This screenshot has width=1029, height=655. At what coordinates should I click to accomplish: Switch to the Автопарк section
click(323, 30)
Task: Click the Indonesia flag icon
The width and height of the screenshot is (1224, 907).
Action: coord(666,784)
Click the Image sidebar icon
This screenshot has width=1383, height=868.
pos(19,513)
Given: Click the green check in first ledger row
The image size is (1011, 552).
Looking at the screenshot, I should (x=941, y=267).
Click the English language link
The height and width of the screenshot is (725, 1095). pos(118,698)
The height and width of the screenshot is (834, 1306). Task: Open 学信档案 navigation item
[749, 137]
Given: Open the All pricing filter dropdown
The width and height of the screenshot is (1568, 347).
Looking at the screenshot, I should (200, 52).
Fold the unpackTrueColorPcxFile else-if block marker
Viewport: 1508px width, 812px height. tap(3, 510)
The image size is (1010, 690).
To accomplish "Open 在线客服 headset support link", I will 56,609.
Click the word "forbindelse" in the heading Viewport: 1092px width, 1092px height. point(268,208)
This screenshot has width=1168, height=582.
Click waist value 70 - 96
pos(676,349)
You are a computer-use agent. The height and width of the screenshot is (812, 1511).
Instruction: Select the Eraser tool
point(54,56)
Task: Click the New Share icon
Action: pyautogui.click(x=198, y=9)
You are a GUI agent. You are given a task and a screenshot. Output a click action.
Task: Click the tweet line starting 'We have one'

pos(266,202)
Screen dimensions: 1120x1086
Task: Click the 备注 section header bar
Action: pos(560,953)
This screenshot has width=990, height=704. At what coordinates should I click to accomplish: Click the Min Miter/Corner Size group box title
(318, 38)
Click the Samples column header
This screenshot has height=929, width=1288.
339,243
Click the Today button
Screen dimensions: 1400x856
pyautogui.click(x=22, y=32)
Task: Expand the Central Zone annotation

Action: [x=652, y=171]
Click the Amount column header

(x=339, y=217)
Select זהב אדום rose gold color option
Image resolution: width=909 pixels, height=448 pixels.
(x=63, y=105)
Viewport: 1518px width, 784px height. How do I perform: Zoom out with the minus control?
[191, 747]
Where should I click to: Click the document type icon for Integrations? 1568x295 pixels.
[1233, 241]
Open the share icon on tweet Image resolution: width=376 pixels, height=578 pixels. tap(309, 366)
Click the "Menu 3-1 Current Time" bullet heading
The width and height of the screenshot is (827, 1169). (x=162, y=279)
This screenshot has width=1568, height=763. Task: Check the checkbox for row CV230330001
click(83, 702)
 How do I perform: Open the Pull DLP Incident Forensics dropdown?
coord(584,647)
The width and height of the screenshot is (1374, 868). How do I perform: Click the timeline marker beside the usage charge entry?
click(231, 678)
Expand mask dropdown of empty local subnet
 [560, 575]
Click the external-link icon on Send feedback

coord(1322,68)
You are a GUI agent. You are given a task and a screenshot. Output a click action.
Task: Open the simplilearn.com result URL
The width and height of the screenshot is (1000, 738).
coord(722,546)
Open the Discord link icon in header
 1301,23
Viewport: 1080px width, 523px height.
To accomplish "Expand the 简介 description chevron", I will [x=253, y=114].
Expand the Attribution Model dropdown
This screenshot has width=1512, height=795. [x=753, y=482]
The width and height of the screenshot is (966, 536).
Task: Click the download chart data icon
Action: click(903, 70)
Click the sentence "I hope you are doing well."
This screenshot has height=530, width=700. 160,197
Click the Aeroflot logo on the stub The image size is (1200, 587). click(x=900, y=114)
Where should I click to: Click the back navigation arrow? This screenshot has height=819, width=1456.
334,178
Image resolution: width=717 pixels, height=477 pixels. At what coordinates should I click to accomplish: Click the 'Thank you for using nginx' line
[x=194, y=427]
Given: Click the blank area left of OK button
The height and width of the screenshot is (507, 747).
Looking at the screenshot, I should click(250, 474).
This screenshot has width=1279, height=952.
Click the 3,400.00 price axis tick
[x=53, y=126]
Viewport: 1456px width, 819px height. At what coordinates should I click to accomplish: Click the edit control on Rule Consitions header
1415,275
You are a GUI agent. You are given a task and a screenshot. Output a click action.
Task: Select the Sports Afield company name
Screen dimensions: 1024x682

→ **Given exercise**
Copy out the records from the line with "Where should I click to: Click the back" up to and including the line with "[x=53, y=126]", without any changes.

→ **Reply to the exercise**
Where should I click to: Click the back navigation arrow? This screenshot has height=819, width=1456.
334,178
Image resolution: width=717 pixels, height=477 pixels. At what coordinates should I click to accomplish: Click the 'Thank you for using nginx' line
[x=194, y=427]
Given: Click the blank area left of OK button
The height and width of the screenshot is (507, 747).
Looking at the screenshot, I should click(250, 474).
This screenshot has width=1279, height=952.
Click the 3,400.00 price axis tick
[x=53, y=126]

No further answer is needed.